Lois hit the off switch and sank back into her couch.
Just “day five,” It seems like he’s been gone forever. Oh, Clark . . .

Suddenly there came a gentle tapping at the glass door of her balcony. Lois bolted up from the couch as if she’d heard a gunshot. She got to her feet and stumbled barefoot to the door.
If this is that stupid bird again—!
Then she yanked back the curtain and found herself at eye level with a red and yellow pentagonal S-shield.

All traces of drowsiness vanished instantly as Lois flung open the door and leapt into Superman’s arms.

Hours later, Lois finished dressing for work as Clark availed himself of her shower. “Have you talked to Martha and Jonathan yet?”

He came out of the bathroom, swathed in a towel. “I called them while you were showering, hon. I told them that we’d be out to visit as soon as we could.”

“Oh, good! This past month’s been such a nightmare for them—for all of us. And it’s still not completely over. I mean, people are starting to accept that Superman is alive, but to the world at large, Clark Kent is dead.”

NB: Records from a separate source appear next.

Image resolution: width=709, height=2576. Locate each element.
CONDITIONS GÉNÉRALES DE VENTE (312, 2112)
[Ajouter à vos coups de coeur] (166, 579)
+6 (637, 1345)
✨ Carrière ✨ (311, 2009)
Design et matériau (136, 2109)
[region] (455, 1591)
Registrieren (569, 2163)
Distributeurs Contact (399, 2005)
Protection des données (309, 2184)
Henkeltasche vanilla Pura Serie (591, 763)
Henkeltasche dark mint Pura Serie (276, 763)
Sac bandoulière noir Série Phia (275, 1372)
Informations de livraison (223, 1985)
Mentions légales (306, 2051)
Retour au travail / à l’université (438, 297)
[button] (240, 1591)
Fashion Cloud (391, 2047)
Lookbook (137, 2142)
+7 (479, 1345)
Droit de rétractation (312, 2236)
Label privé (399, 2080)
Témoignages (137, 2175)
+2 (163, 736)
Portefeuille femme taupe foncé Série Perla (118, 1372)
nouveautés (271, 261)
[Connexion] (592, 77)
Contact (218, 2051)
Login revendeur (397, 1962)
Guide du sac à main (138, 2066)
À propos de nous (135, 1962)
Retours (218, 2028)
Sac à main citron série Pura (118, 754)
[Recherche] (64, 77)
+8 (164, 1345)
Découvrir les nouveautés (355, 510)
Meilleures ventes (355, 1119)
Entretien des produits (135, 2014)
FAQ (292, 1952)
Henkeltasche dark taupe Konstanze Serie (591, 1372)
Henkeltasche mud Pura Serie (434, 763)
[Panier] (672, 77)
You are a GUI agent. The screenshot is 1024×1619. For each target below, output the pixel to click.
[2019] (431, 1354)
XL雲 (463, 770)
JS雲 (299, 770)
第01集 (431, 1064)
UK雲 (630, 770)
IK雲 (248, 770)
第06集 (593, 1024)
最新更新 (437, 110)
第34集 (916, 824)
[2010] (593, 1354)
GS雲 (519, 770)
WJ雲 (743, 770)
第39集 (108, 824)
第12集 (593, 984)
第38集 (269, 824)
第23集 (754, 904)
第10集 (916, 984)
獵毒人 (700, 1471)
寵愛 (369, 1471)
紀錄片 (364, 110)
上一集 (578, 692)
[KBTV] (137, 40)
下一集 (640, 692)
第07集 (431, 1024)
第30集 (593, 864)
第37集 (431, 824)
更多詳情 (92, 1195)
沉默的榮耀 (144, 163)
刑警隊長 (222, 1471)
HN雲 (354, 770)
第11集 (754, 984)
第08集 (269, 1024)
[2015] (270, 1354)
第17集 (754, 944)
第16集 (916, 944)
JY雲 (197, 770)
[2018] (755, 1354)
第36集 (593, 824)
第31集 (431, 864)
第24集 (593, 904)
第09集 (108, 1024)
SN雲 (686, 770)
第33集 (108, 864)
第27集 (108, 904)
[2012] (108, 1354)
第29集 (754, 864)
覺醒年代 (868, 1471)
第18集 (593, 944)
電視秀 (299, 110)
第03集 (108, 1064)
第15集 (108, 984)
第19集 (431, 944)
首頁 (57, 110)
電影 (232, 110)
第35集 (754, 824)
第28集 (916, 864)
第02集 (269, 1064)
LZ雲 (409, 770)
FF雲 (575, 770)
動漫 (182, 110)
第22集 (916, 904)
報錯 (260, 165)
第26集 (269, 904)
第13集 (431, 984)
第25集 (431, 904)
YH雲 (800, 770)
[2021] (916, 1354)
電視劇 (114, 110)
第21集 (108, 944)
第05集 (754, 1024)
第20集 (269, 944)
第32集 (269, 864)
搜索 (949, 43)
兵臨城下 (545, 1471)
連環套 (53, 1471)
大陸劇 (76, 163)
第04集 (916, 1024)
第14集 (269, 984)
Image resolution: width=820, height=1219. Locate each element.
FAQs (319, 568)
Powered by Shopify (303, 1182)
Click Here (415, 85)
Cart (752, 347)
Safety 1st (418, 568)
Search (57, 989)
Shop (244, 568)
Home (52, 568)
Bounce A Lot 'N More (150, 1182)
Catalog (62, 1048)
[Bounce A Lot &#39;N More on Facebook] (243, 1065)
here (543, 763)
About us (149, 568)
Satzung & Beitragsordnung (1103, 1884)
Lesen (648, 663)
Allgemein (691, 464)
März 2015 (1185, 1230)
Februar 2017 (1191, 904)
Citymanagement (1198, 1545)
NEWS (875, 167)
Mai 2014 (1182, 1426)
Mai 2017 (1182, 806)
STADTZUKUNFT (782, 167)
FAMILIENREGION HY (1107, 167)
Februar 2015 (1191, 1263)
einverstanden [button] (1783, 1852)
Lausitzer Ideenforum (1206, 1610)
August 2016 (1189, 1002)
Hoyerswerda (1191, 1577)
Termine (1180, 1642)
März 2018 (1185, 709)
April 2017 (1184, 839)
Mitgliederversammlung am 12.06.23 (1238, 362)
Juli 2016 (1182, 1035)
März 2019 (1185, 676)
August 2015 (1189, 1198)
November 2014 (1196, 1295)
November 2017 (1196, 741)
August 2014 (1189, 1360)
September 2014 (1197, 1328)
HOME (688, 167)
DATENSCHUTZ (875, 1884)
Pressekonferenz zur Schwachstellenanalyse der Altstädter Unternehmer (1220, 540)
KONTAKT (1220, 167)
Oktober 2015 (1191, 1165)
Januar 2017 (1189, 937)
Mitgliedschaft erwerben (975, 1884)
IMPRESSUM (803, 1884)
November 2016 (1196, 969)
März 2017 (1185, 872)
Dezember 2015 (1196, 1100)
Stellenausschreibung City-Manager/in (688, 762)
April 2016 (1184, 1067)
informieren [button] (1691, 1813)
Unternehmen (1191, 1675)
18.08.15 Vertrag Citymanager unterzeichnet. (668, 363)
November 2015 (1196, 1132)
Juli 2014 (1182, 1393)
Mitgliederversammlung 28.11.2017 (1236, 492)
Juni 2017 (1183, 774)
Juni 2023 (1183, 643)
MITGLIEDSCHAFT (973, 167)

“Yeah, that is a definite problem. We have to concoct some sort of cover story. This could be a tough one. I’ve had to cover absences before, but never one this long.” He sat down on the edge of the bed. “Hmm, how about this: I escaped being buried alive, but I was hit by some falling debris that induced a case of retrograde amnesia. I couldn’t find an ID and the last thing I could remember was working on a farm, so I drifted upstate and worked as a migrant laborer until my memory finally returned!”

“Oh, come on, Clark! You’re the most famous missing person since Amelia Earhart. Just about every place out in the country has a satellite dish these days. Even the
cows
would’ve recognized you!”

“Okay, then, how about I fell off a pier and was washed out to sea?”

“Uh-huh. And how did you survive? I suppose you just bobbed around in the ocean all month?”

“Yeah, bad idea.” He frowned. “Even though it’s partially true, I don’t suppose we should claim that I was abducted by aliens?”

“After Coast City?”

“Right. Forget that. Another bad idea.” He caught a glimpse of the clock out of the corner of his eye and grabbed up his costume.

Lois raised an eyebrow. “What’s up?”

“I’ve got a chopper to meet!” There was a blur of motion, and he was dressed. “Keep all this in the back of your mind, and we’ll talk about it later.” He gave her a quick kiss and leapt out the window.

Lois stared after him for a moment, then closed and locked her window. Her cat emerged from beneath a chair, warily looking about to see if anything else was planning to go flying by. Lois picked the cat up and scratched him behind the ears. “Elroy, ever notice how there’s never another Superman around when you need him?”

On the outskirts of Metropolis, a large cargo helicopter touched down at the rooftop helipad of S.T.A.R. Labs. Half a dozen technicians came forward on the run, sliding open the copter’s big doors and lifting out a long refrigerated case bearing the body of the Eradicator.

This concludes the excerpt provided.